Retour de lecture sur “Utøya” un récit écrit par Laurent Obertone en 2013 sur Anders Behring Breivik, terroriste norvégien d'extrême droite, responsable d’une tuerie de masse sur cette île norvégienne d’Utoya, le 22 juillet 2011. Obertone est souvent considéré comme l’écrivain fétiche de l'extrême droite, et a une certaine influence auprès d’anciens ministres de droite, ainsi que de Nicolas Sarkozy. Je ne connaissais pas le CV de cet auteur avant, cela aurait probablement eu un impact dans mon choix de lire ce livre, qui ne manque finalement pas d’intérêt. Il nous raconte, de manière très détaillée, minute par minute, cette dramatique journée à la première personne, en nous mettant à la place du tueur. Breivik commence son parcours criminel en faisant exploser une bombe devant un bâtiment fédéral dans le quartier gouvernemental d’Oslo à 15h26. Deux heures plus tard, habillé en policier, il tire à l’arme automatique sur des jeunes travaillistes réunis en congrès sur l’île d’Utoya, située sur le lac Tyrifjord, à une trentaine de kilomètres de la capitale. En tout, Breivik a réalisé un véritable massacre, tué 77 personnes et fait près de 200 blessés qui resteront pour beaucoup lourdement handicapés.

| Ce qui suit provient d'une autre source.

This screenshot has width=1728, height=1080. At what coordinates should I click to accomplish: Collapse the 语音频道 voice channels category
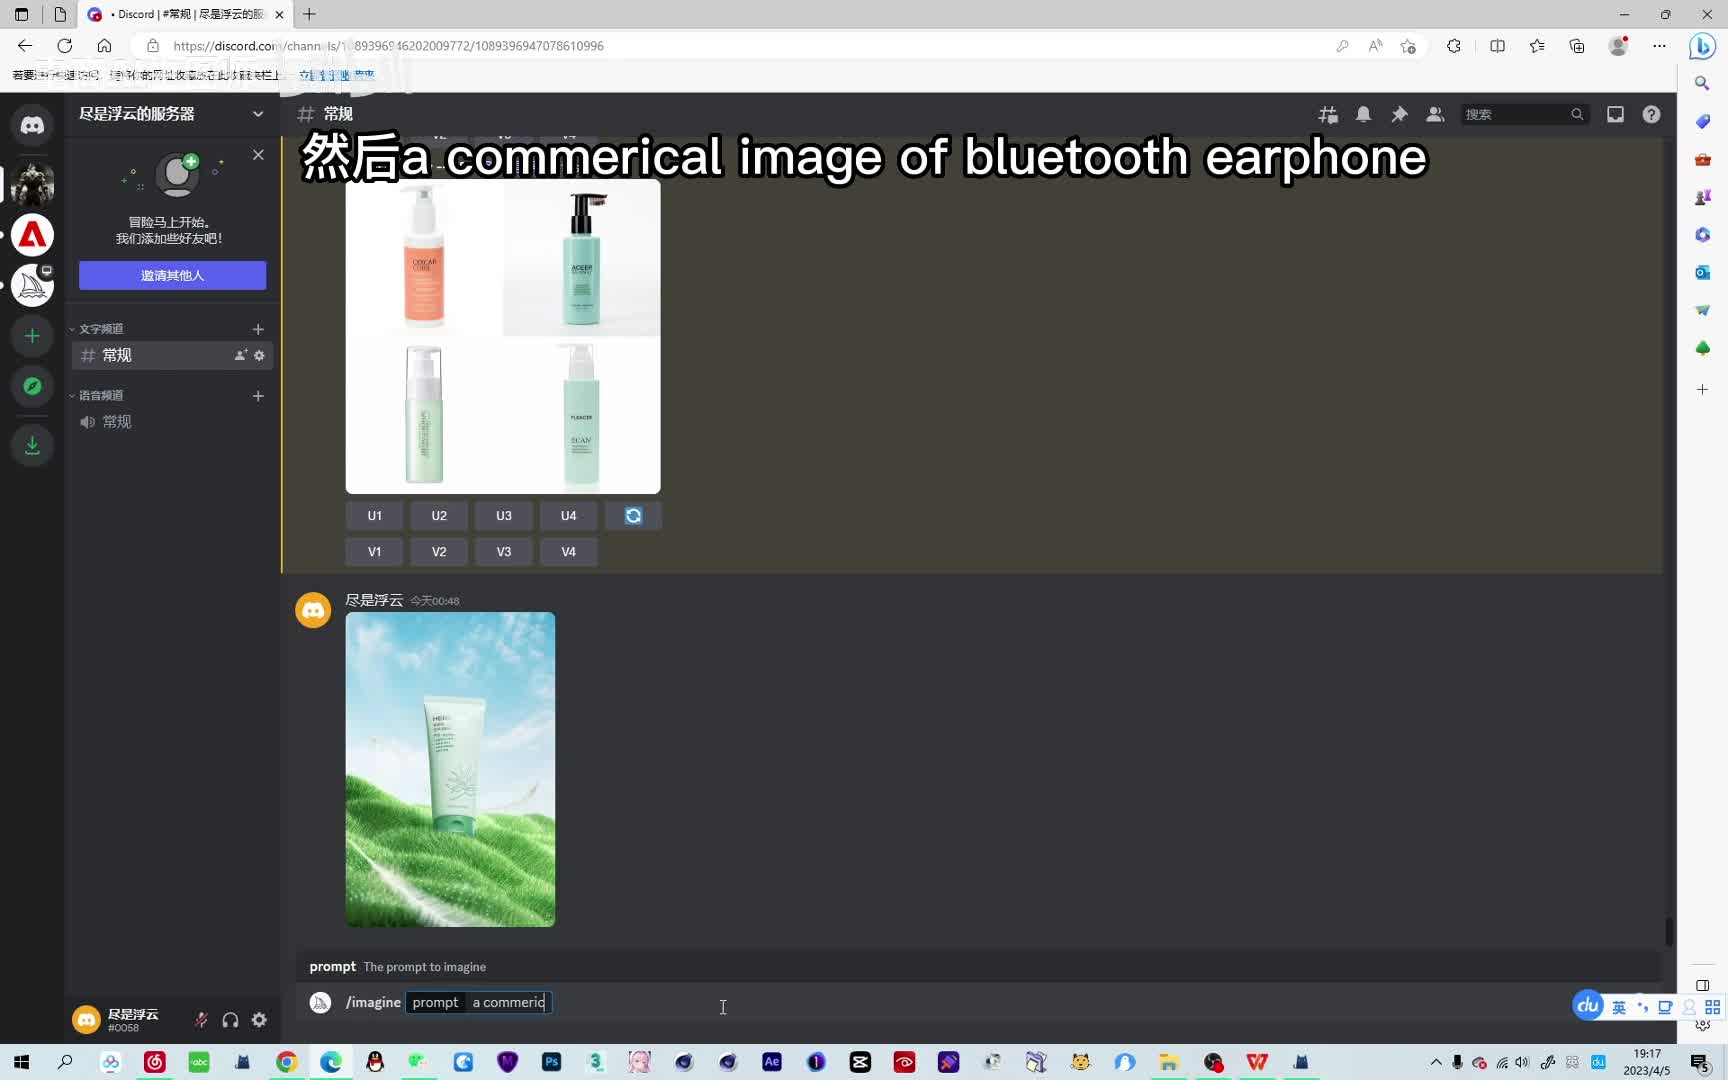100,396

Le livre est structuré essentiellement en deux grandes parties, dans la première partie l’auteur nous raconte la journée du 22 juillet, comment se sont déroulés les deux actes terroristes et dans la deuxième partie nous assistons au procès et à la vie en prison de ce tueur de masse qui ne regrette rien. L’auteur a eu accès aux dossiers judiciaires, aux témoignages de victimes, et il a visiblement lu le manifeste délirant que le tueur a rédigé pour justifier ses actes et expliquer sur pas moins de 4000 pages tous les fondements de son idéologie. Le récit du massacre est particulièrement glaçant et difficile à lire puisqu’on participe, en étant dans la tête du tueur, à une reconstitution très précise du massacre. Cela se passe de manière très froide, il n’y a aucun sentiment, aucune compassion pour les victimes. Obertone insère dans le récit du parcours sur l’île, un décompte des victimes, accompagné à chaque fois d'un extrait du rapport d’autopsie. C’est un peu répétitif, mais très bien fait, efficace et d’un réalisme incroyable, c’est malaisant et glace littéralement le sang.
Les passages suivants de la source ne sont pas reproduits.